[Stored data entries]
____________
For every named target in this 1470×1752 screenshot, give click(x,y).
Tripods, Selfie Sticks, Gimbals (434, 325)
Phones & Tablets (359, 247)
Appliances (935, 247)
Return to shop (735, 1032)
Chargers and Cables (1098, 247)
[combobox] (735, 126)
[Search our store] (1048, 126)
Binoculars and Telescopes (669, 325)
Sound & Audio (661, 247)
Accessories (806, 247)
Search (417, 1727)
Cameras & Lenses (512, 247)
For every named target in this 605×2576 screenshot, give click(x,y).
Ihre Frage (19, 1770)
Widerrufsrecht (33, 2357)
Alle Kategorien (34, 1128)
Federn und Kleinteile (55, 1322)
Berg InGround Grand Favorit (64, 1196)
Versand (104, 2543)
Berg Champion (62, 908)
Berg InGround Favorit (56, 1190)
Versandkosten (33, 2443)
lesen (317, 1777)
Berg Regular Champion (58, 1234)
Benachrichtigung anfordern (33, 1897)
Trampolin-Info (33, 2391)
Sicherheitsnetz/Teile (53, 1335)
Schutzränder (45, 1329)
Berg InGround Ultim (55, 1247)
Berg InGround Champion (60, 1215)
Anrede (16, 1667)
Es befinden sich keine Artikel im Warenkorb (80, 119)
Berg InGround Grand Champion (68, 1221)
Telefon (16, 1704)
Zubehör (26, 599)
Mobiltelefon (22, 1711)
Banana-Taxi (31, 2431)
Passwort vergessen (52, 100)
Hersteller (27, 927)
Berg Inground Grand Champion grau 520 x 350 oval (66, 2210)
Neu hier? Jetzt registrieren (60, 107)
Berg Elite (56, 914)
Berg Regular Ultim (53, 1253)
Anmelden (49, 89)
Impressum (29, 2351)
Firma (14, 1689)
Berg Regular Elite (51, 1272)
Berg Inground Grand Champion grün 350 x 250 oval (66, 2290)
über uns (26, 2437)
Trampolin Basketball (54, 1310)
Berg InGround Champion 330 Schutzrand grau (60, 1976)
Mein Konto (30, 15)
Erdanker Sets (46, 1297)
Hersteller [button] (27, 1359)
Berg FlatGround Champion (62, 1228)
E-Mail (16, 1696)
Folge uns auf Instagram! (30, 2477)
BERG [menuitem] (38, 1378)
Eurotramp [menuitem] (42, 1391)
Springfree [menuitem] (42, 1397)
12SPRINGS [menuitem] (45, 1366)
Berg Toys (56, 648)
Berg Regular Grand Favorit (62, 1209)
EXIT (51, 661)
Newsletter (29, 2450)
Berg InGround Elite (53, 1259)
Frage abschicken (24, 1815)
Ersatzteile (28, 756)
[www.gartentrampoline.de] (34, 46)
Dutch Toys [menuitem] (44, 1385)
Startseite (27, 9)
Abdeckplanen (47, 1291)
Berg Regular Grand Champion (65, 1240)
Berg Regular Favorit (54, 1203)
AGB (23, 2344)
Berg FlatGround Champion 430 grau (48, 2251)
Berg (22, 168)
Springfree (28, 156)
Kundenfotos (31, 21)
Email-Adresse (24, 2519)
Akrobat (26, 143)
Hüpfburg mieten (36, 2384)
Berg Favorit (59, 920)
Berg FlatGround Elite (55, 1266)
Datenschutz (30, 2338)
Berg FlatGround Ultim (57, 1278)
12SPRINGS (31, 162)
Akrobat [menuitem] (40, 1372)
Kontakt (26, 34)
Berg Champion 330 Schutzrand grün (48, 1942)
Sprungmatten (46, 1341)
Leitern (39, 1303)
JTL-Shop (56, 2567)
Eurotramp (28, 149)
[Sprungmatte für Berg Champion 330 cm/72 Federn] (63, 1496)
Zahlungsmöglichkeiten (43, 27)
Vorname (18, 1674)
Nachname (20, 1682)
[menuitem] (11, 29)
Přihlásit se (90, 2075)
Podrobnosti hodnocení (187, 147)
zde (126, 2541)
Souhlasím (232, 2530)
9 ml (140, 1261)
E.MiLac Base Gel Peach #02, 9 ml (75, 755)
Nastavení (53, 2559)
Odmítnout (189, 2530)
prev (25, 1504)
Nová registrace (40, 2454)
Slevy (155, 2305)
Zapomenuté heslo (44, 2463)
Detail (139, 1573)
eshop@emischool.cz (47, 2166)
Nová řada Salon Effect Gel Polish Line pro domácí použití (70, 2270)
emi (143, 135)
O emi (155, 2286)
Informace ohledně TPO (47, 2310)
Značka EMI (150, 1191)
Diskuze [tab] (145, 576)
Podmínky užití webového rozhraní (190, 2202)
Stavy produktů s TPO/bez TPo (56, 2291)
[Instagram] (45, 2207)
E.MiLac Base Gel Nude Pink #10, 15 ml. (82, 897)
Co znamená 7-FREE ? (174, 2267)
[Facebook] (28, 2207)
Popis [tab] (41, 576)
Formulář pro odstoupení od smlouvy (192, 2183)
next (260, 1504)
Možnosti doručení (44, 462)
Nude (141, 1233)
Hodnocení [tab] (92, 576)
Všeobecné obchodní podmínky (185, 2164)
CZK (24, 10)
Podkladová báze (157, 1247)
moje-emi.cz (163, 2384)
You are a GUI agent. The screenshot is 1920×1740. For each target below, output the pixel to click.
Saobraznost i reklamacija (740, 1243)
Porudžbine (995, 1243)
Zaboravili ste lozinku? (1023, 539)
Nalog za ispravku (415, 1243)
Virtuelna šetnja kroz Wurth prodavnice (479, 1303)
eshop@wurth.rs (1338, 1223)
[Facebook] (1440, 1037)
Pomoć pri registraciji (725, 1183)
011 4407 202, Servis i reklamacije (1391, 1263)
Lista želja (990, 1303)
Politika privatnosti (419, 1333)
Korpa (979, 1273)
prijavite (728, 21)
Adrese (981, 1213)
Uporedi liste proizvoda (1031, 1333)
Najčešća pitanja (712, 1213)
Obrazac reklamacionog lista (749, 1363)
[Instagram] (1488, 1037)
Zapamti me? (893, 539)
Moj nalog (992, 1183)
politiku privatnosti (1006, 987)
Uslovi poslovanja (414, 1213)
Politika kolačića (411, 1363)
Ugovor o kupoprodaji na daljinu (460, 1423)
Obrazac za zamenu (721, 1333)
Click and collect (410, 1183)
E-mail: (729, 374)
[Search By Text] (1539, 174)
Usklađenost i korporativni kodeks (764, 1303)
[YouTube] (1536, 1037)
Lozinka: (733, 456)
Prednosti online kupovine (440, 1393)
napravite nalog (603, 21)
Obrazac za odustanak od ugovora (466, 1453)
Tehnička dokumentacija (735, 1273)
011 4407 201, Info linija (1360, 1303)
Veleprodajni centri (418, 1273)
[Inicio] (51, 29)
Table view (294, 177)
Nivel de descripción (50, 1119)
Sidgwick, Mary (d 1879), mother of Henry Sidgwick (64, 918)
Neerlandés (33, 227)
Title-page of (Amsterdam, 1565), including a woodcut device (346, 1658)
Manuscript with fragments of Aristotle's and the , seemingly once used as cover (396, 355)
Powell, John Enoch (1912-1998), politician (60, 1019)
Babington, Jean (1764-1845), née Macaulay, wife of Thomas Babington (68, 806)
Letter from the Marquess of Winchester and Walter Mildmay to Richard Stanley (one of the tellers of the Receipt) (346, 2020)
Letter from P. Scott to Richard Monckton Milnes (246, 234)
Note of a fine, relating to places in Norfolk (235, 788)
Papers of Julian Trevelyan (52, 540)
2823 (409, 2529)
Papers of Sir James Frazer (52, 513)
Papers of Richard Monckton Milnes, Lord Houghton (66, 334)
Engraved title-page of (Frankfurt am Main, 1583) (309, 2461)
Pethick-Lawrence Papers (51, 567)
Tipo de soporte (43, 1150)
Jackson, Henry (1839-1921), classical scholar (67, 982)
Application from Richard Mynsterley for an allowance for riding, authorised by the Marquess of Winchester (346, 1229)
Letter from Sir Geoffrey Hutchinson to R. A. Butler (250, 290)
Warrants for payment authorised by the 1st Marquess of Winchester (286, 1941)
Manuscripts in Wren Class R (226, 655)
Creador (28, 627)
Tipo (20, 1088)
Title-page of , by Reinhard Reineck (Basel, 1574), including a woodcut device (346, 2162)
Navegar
____________
- [ASSIGNED TASK] Look above for the line with "Cameras & Lenses (512, 247)" and the line with "Berg InGround Elite (53, 1259)"; transcribe both and all lines in between, exactly, and nothing else.

- [SOLUTION TO THIS EXERCISE]
Cameras & Lenses (512, 247)
For every named target in this 605×2576 screenshot, give click(x,y).
Ihre Frage (19, 1770)
Widerrufsrecht (33, 2357)
Alle Kategorien (34, 1128)
Federn und Kleinteile (55, 1322)
Berg InGround Grand Favorit (64, 1196)
Versand (104, 2543)
Berg Champion (62, 908)
Berg InGround Favorit (56, 1190)
Versandkosten (33, 2443)
lesen (317, 1777)
Berg Regular Champion (58, 1234)
Benachrichtigung anfordern (33, 1897)
Trampolin-Info (33, 2391)
Sicherheitsnetz/Teile (53, 1335)
Schutzränder (45, 1329)
Berg InGround Ultim (55, 1247)
Berg InGround Champion (60, 1215)
Anrede (16, 1667)
Es befinden sich keine Artikel im Warenkorb (80, 119)
Berg InGround Grand Champion (68, 1221)
Telefon (16, 1704)
Zubehör (26, 599)
Mobiltelefon (22, 1711)
Banana-Taxi (31, 2431)
Passwort vergessen (52, 100)
Hersteller (27, 927)
Berg Inground Grand Champion grau 520 x 350 oval (66, 2210)
Neu hier? Jetzt registrieren (60, 107)
Berg Elite (56, 914)
Berg Regular Ultim (53, 1253)
Anmelden (49, 89)
Impressum (29, 2351)
Firma (14, 1689)
Berg Regular Elite (51, 1272)
Berg Inground Grand Champion grün 350 x 250 oval (66, 2290)
über uns (26, 2437)
Trampolin Basketball (54, 1310)
Berg InGround Champion 330 Schutzrand grau (60, 1976)
Mein Konto (30, 15)
Erdanker Sets (46, 1297)
Hersteller [button] (27, 1359)
Berg FlatGround Champion (62, 1228)
E-Mail (16, 1696)
Folge uns auf Instagram! (30, 2477)
BERG [menuitem] (38, 1378)
Eurotramp [menuitem] (42, 1391)
Springfree [menuitem] (42, 1397)
12SPRINGS [menuitem] (45, 1366)
Berg Toys (56, 648)
Berg Regular Grand Favorit (62, 1209)
EXIT (51, 661)
Newsletter (29, 2450)
Berg InGround Elite (53, 1259)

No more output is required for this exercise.